#### ACTIVITY
Write out, exactly and in full, the line where "Click the Send by Email button" appears together with all lines that follow it in the entries below. Do not include pictures.

#### GIVEN INFORMATION
+--
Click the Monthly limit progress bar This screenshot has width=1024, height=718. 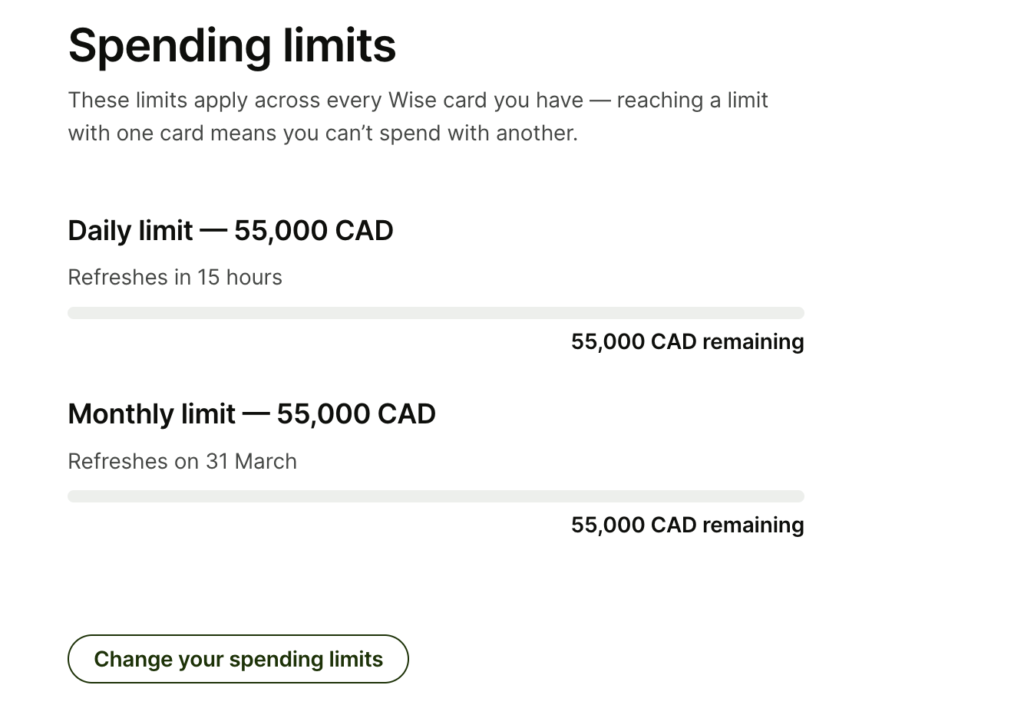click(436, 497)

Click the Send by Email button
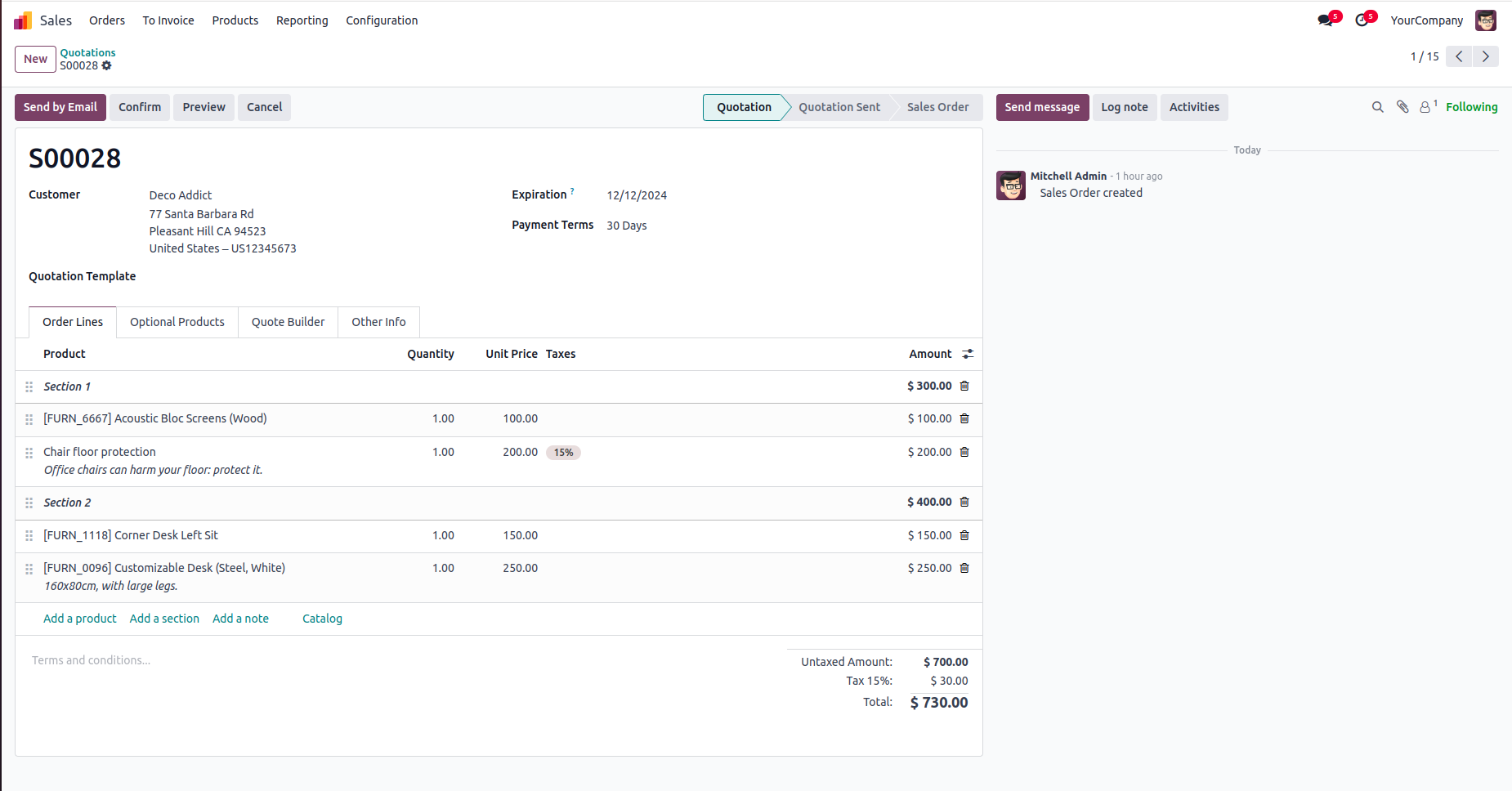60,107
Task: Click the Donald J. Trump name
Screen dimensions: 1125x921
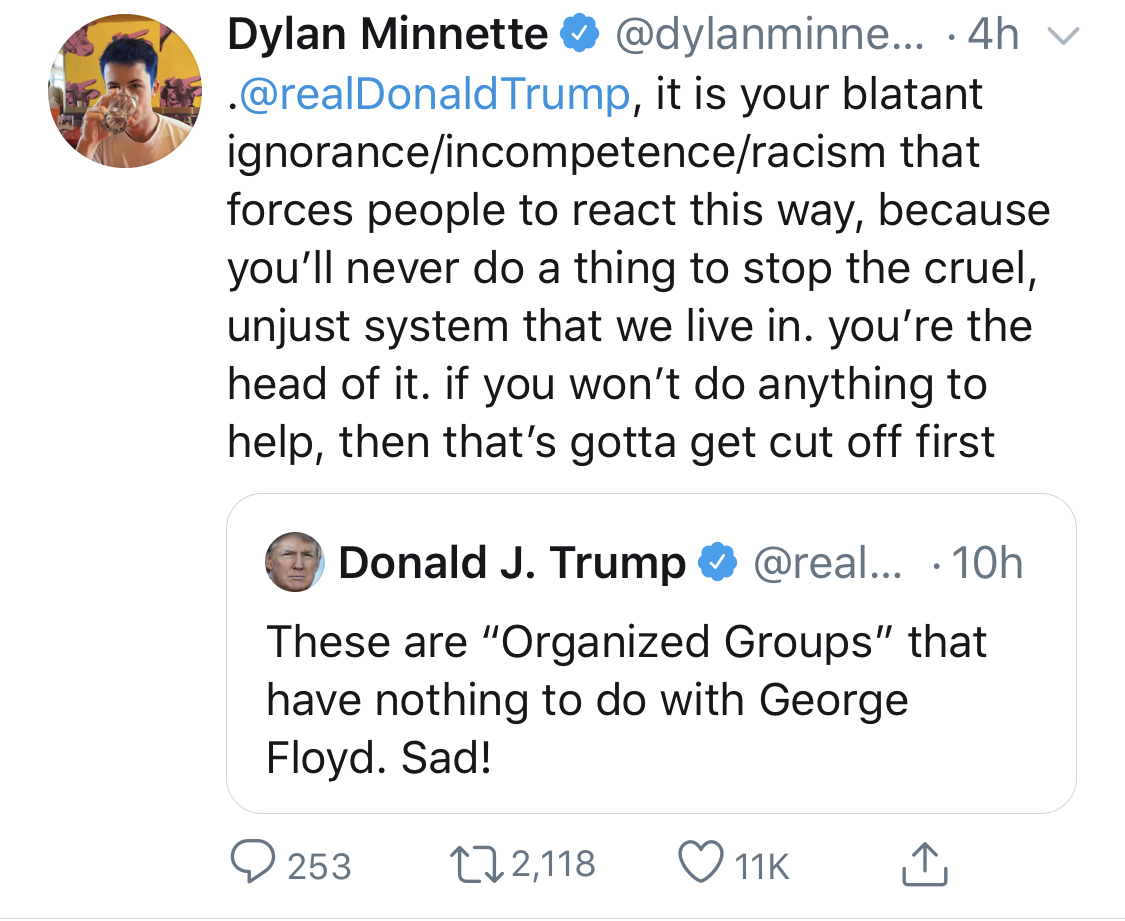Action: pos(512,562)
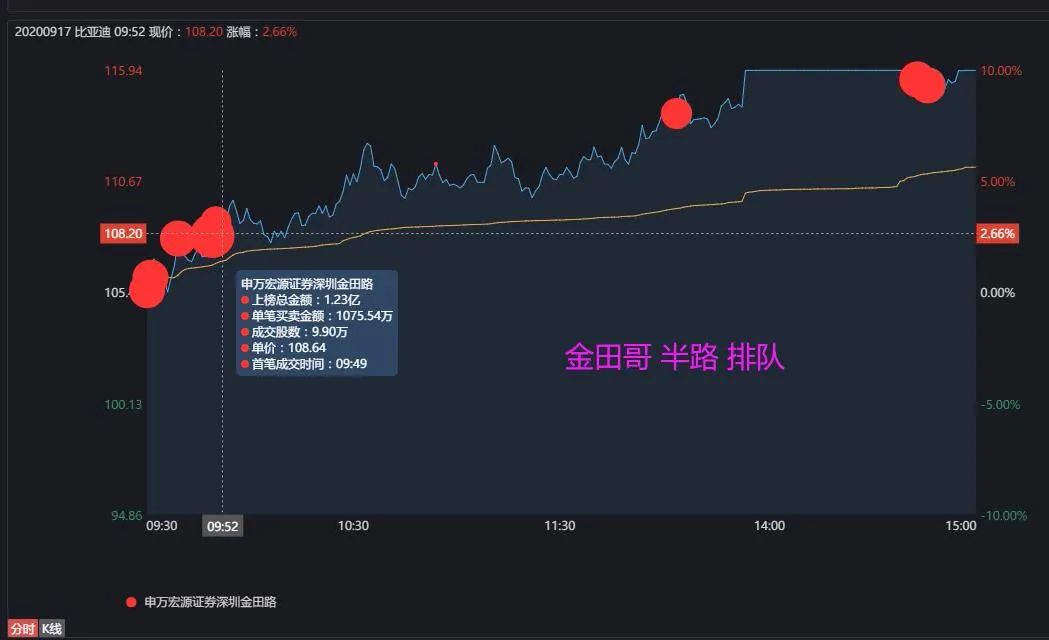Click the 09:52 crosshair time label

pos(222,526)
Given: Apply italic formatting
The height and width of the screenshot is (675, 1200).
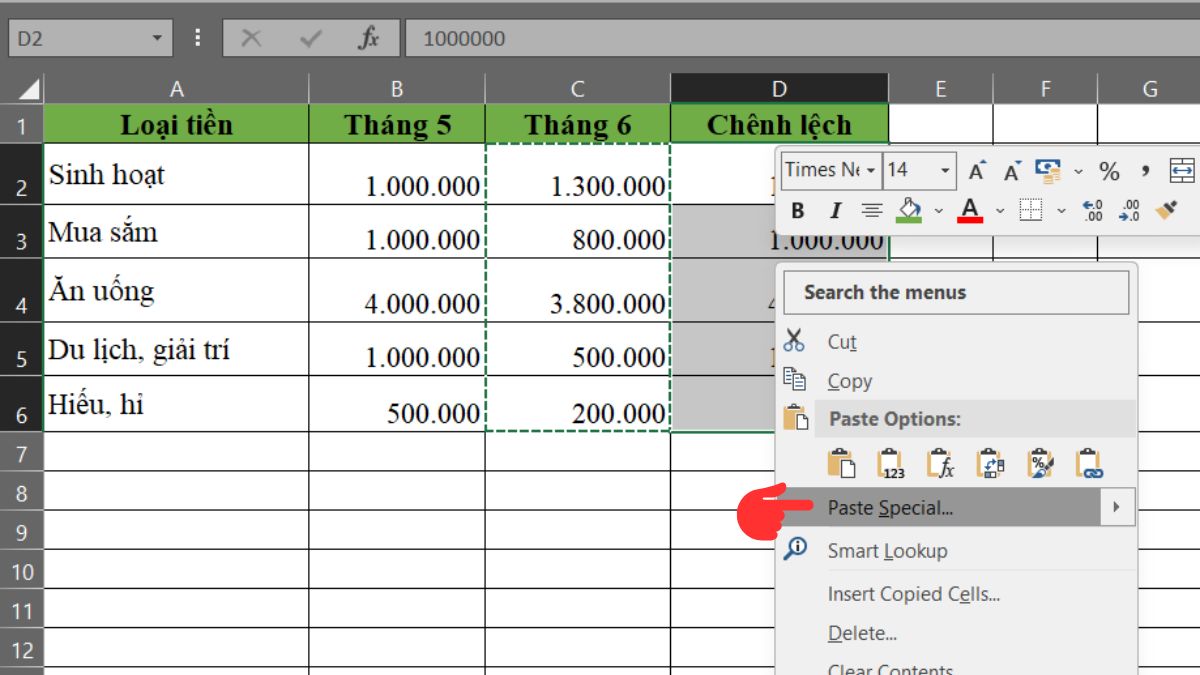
+--
#### RESPONSE TO THIS EXERCISE
Click the Send by Email button
60,107
Task: Click the Donald J. Trump name
Screen dimensions: 1125x921
Action: pos(512,562)
Click the 09:52 crosshair time label

pos(222,526)
Given: Apply italic formatting
The height and width of the screenshot is (675, 1200).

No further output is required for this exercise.